:: How to complete this task ::
Everything in the entries except the pictures should be copied exactly.

[Provided records]

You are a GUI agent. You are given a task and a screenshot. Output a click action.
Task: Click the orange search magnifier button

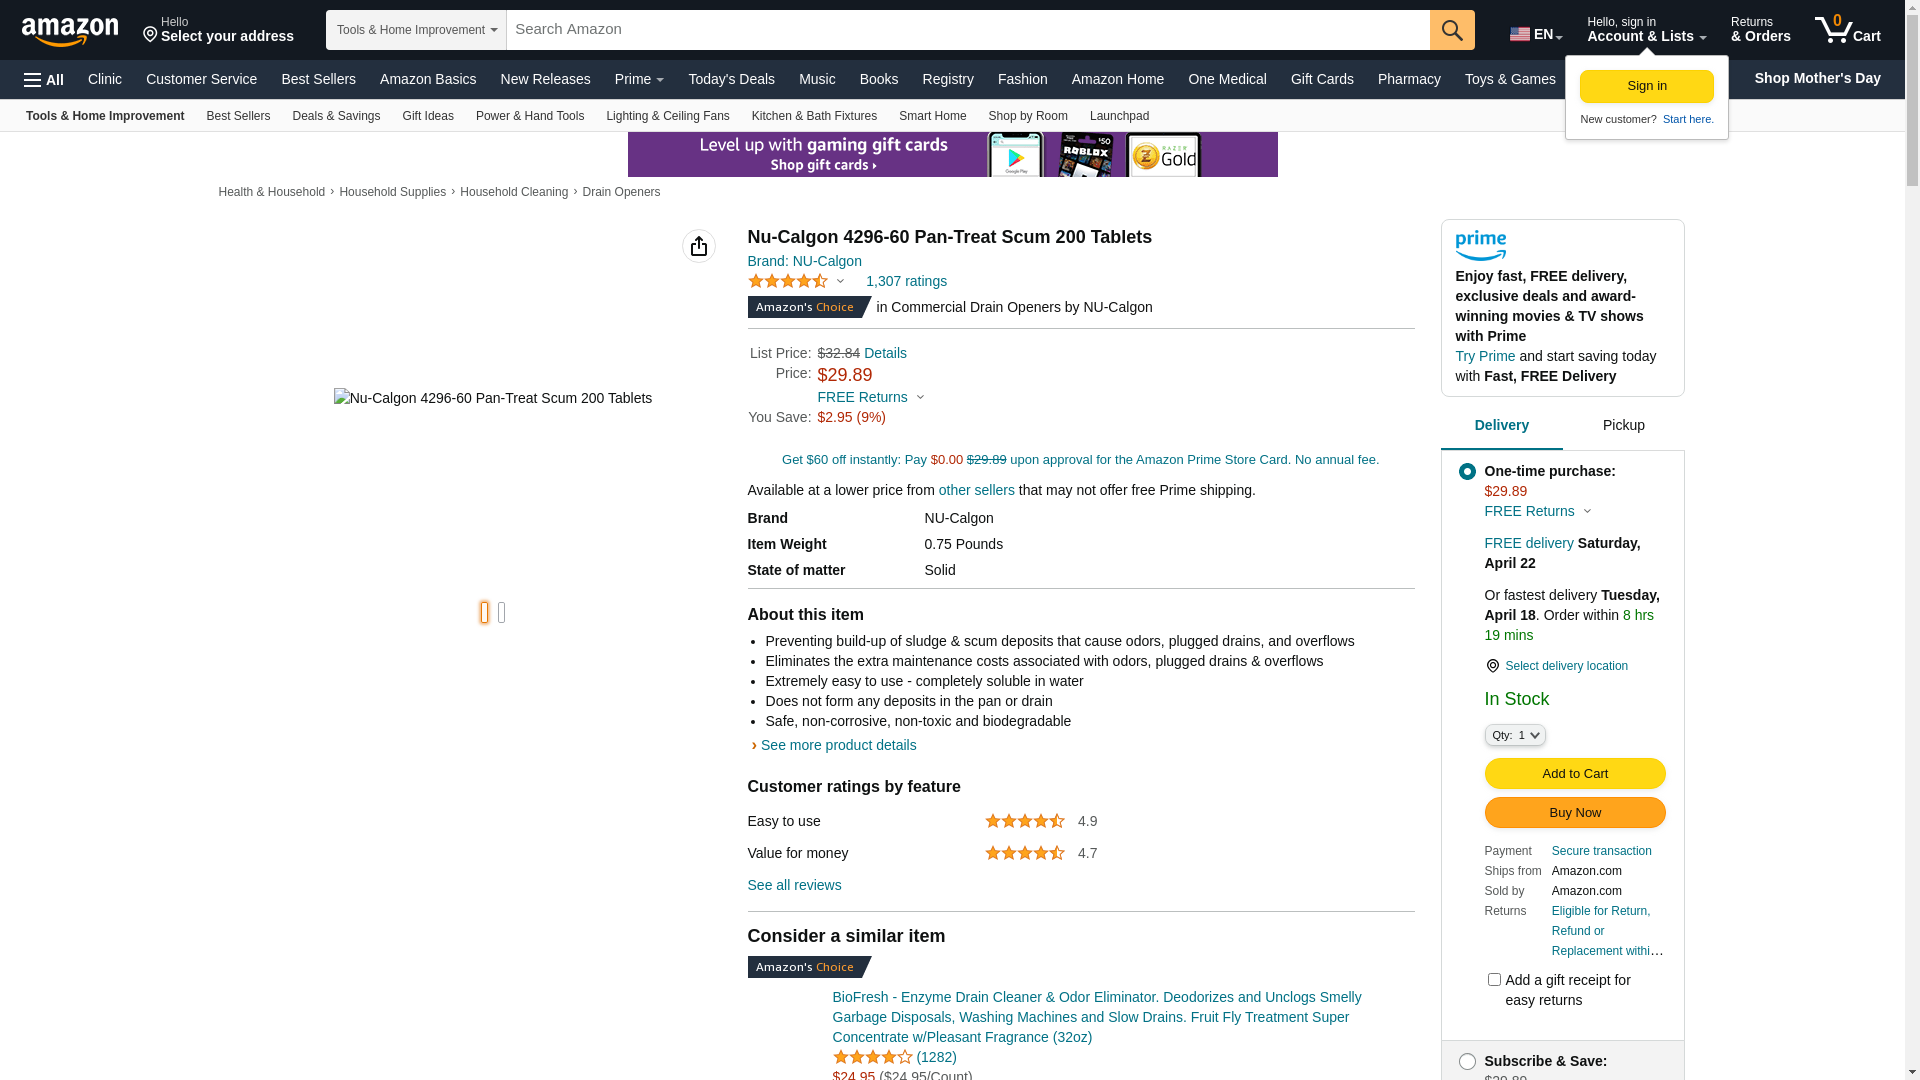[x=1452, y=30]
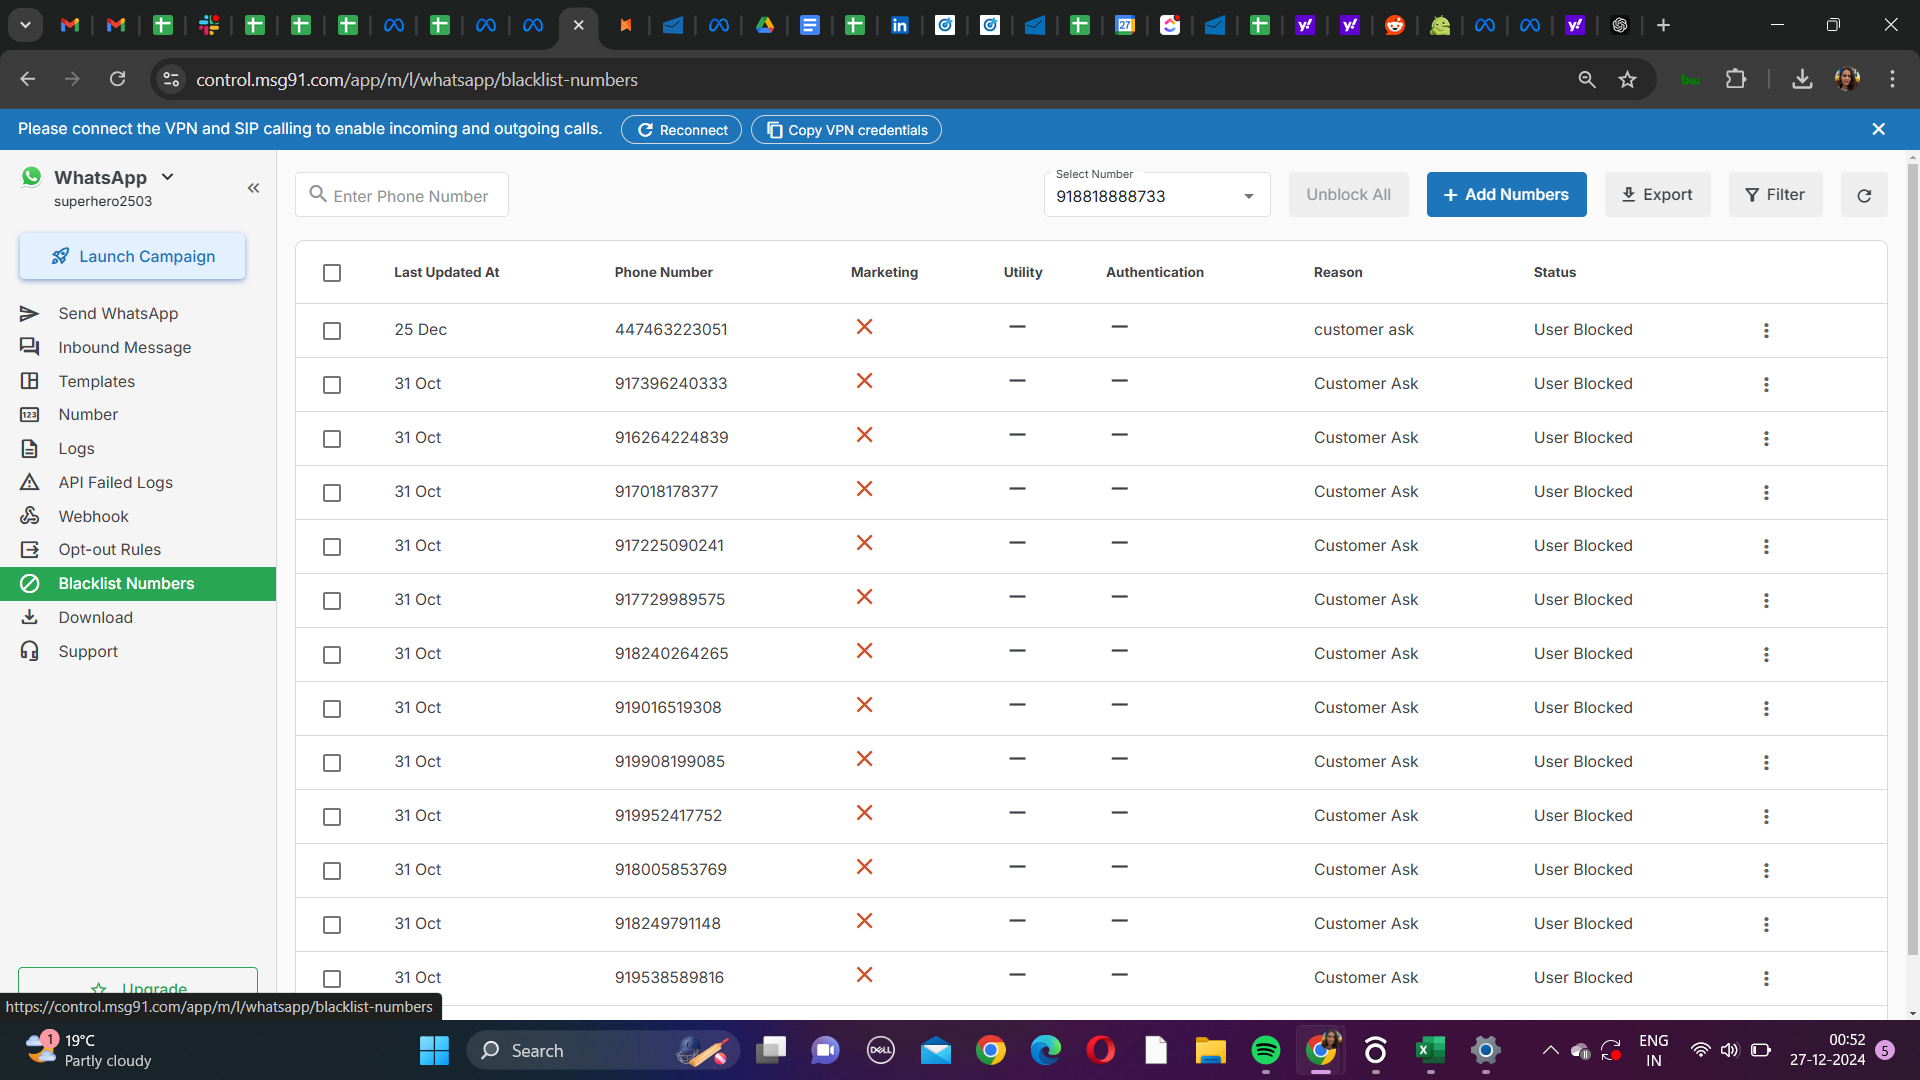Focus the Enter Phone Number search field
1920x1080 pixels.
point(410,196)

[/Provided records]

:: Solution to the exercise ::
You are a GUI agent. You are given a task and a screenshot. Output a click action.
Task: Click the orange search magnifier button

[x=1452, y=30]
Focus the Enter Phone Number search field
1920x1080 pixels.
point(410,196)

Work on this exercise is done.